Microbiome analyses of poultry feeds: Part I. Comparison of five different DNA extraction methods

Authors: OLSON, ELENA - University Of Wisconsin; DITTOE, DANA - University Of Wisconsin; MICCICHE, ANDREW - University Of Arkansas; STOCK, DAVID - Stetson University; RUBINELLI, PETER - University Of Arkansas; Rothrock, Michael; RICKE, STEVEN - University Of Wisconsin

Submitted to: Journal of Environmental Science and Health
Publication Type: Peer Reviewed Journal
Publication Acceptance Date: 12/15/2023
Publication Date: 5/23/2024
Citation: Olson, E.G., Dittoe, D.K., Micciche, A.C., Stock, D.A., Rubinelli, P.M., Rothrock Jr, M.J., Ricke, S.C. 2024. Microbiome analyses of poultry feeds: Part I. Comparison of five different DNA extraction methods. Journal of Environmental Science and Health. https://doi.org/10.1080/03601234.2024.2353002.
DOI: https://doi.org/10.1080/03601234.2024.2353002

Interpretive Summary: There is no particular DNA extraction kit available for animal feed due to the wide range of variability in feed composition. An optimized DNA extraction technique associated with feed is necessary for comparable downstream sequencing analyses. In this two-part study, the variation in microbiota of five DNA extraction techniques (Part I ) and the microbial compositional diversities of nine commercial poultry feeds (Part II ) were compared. DNA extraction methods included Qiagen QIAamp DNA Stool Mini Kit (Qiagen), modified Qiagen with Lysing Matrix B (MQ), modified Qiagen with celite purification (MQC), polyethylene glycol (PEG), and 1-Day Direct. Genomic DNA was amplified using custom dual-indexed primers and sequenced on an Illumina MiSeq. Sequencing data were analyzed in QIIME2-2021.4 with alpha and beta diversity being determined using Kruskal-Wallis and ANOSIM. Compositional taxonomic differences were determined using analysis of composition of microbiomes (ANCOM). Main and pairwise effects were considered significant at P = 0.05 and Q = 0.05. Results of Part I suggest that there is a direct impact on the diversity and compositional differences based on the extraction method used. Extraction of feed with the Qiagen method produced the least evenness and richness compared to the other protocols used, MQ, MQC, PEG, and 1-Day Direct (P < 0.05). Bead beating and lysozyme application were used in the 1-Day Direct and PEG protocols which produced greater bacterial diversities (P < 0.05). PEG and 1-Day Direct produced numerically greater relative abundance of different genera and phyla associated with extraction methods. Although the use of the Qiagen kit did not result in an increased compositional diversity, application of these kits with adjustments, such as MQ and MQC, can provide consistency and reduce bias among commercial poultry feed samples. PEG and 1-Day Direct extraction methods are also sufficient but will require standardization in the future.

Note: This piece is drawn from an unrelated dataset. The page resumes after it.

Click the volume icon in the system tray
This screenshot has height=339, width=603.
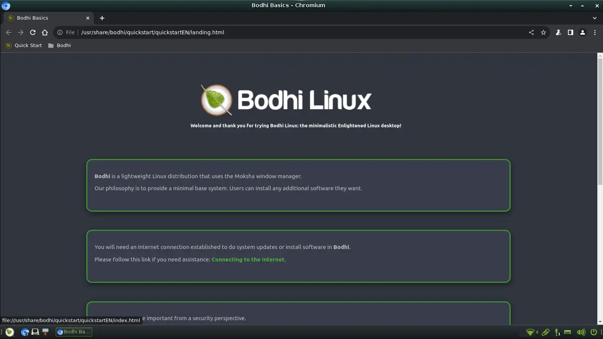point(580,332)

Technical Abstract: There is no particular DNA extraction kit available for animal feed due to the wide range of variability in feed composition. An optimized DNA extraction technique associated with feed is necessary for comparable downstream sequencing analyses. In this two-part study, the variation in microbiota of five DNA extraction techniques (Part I ) and the microbial compositional diversities of nine commercial poultry feeds (Part II ) were compared. DNA extraction methods included Qiagen QIAamp DNA Stool Mini Kit (Qiagen), modified Qiagen with Lysing Matrix B (MQ), modified Qiagen with celite purification (MQC), polyethylene glycol (PEG), and 1-Day Direct. Genomic DNA was amplified using custom dual-indexed primers and sequenced on an Illumina MiSeq. Sequencing data were analyzed in QIIME2-2021.4 with alpha and beta diversity being determined using Kruskal-Wallis and ANOSIM. Compositional taxonomic differences were determined using analysis of composition of microbiomes (ANCOM). Main and pairwise effects were considered significant at P = 0.05 and Q = 0.05. Results of Part I suggest that there is a direct impact on the diversity and compositional differences based on the extraction method used. Extraction of feed with the Qiagen method produced the least evenness and richness compared to the other protocols used, MQ, MQC, PEG, and 1-Day Direct (P < 0.05). Bead beating and lysozyme application were used in the 1-Day Direct and PEG protocols which produced greater bacterial diversities (P < 0.05). PEG and 1-Day Direct produced numerically greater relative abundance of different genera and phyla associated with extraction methods. Although the use of the Qiagen kit did not result in an increased compositional diversity, application of these kits with adjustments, such as MQ and MQC, can provide consistency and reduce bias among commercial poultry feed samples. PEG and 1-Day Direct extraction methods are also sufficient but will require standardization in the future.